Pictures stay out of the copy. Retype exactly the lines below from the one with "Click the folder icon beside @img_bkp_cache" through the one with "Task: Select The Open".

» INPUT RECORDS:
————

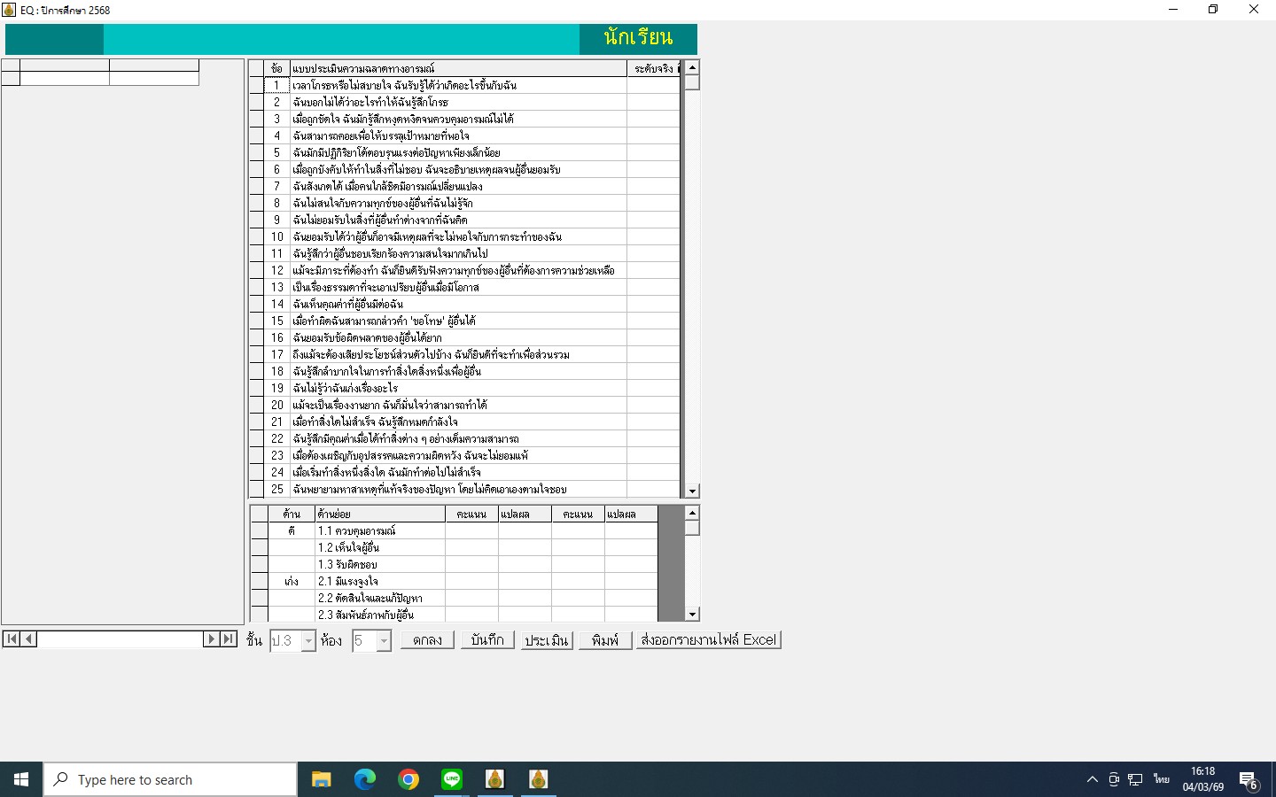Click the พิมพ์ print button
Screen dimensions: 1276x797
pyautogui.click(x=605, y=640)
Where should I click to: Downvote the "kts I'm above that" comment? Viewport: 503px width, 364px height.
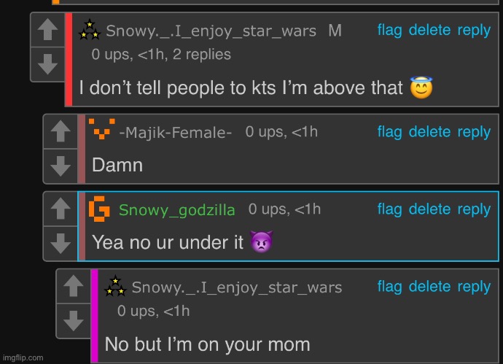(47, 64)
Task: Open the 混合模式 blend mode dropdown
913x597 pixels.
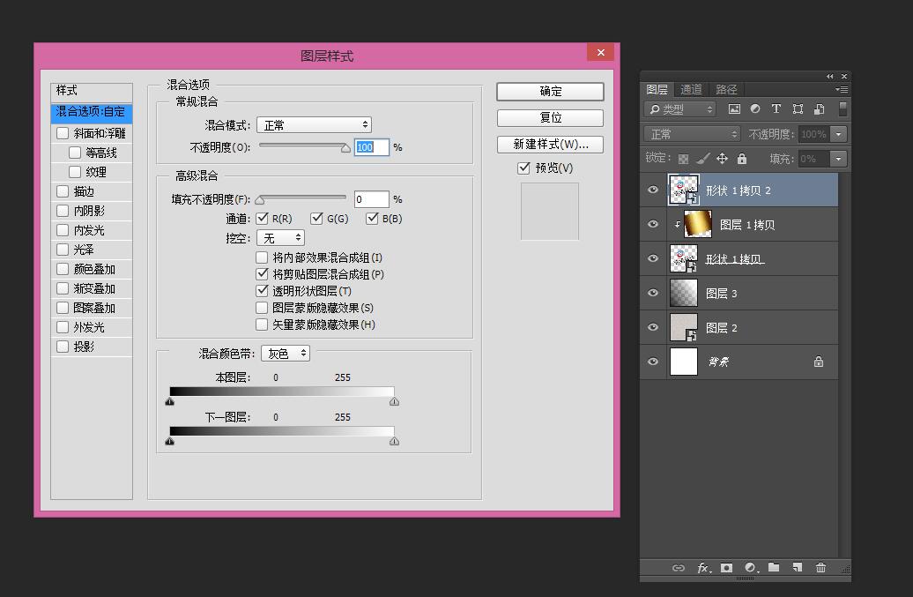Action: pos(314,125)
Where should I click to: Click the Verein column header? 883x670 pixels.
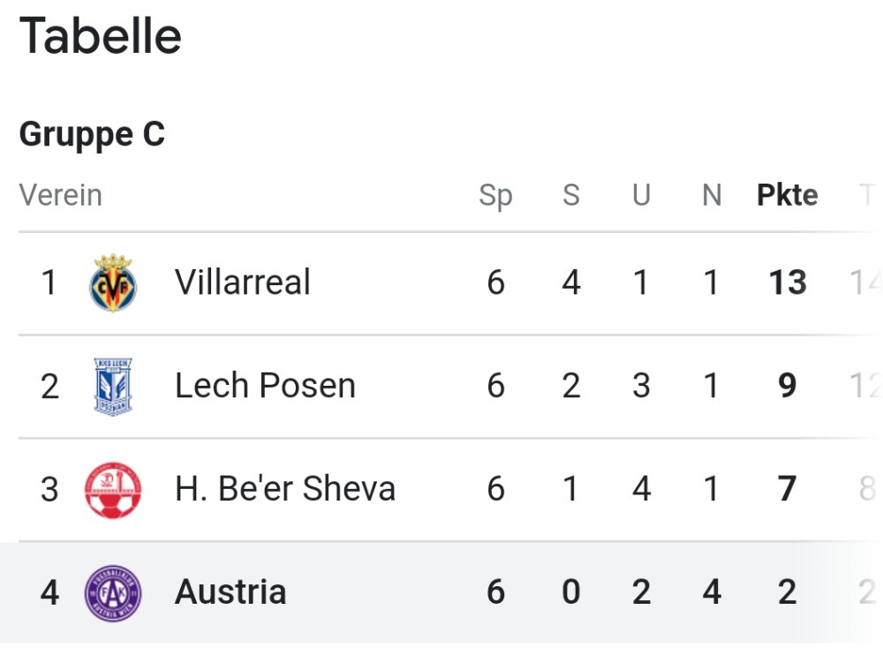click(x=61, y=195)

————

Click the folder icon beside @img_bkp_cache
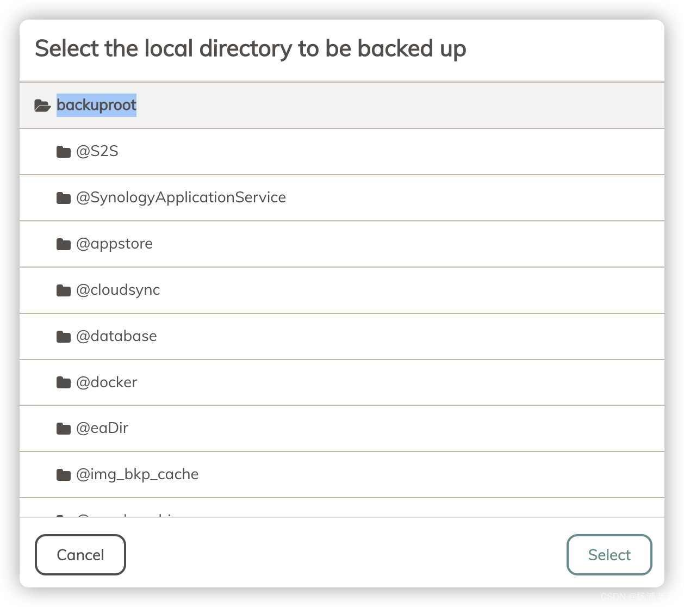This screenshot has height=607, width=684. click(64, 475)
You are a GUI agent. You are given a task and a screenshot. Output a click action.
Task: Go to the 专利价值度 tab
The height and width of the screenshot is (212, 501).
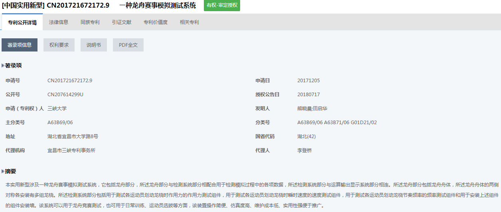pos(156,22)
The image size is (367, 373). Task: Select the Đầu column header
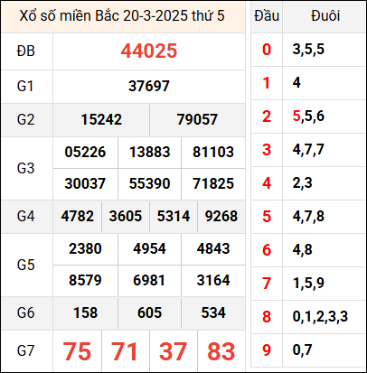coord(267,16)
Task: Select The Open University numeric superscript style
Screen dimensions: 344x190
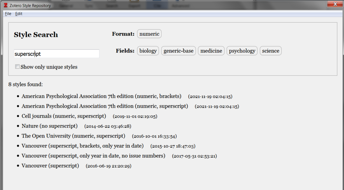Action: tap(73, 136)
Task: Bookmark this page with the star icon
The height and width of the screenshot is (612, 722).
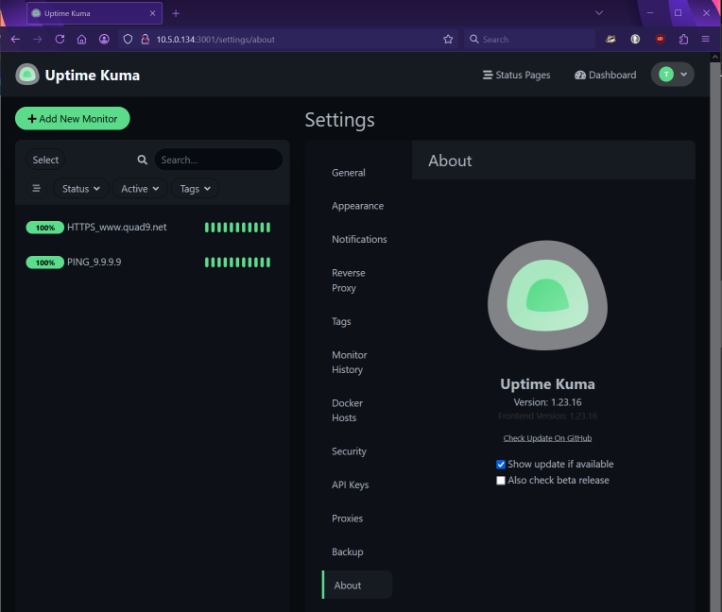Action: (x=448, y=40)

————

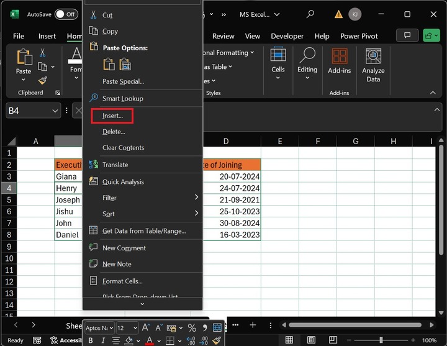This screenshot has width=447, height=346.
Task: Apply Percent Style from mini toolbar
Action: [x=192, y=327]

————

» ANSWER TO THE PROBLEM:
Click the folder icon beside @img_bkp_cache
This screenshot has height=607, width=684. click(64, 475)
You are a GUI agent. You are given a task and a screenshot. Output a click action.
Task: Go to the 专利价值度 tab
The height and width of the screenshot is (212, 501).
pos(156,22)
The image size is (367, 373). Task: Select the Đầu column header
coord(267,16)
Task: Select The Open University numeric superscript style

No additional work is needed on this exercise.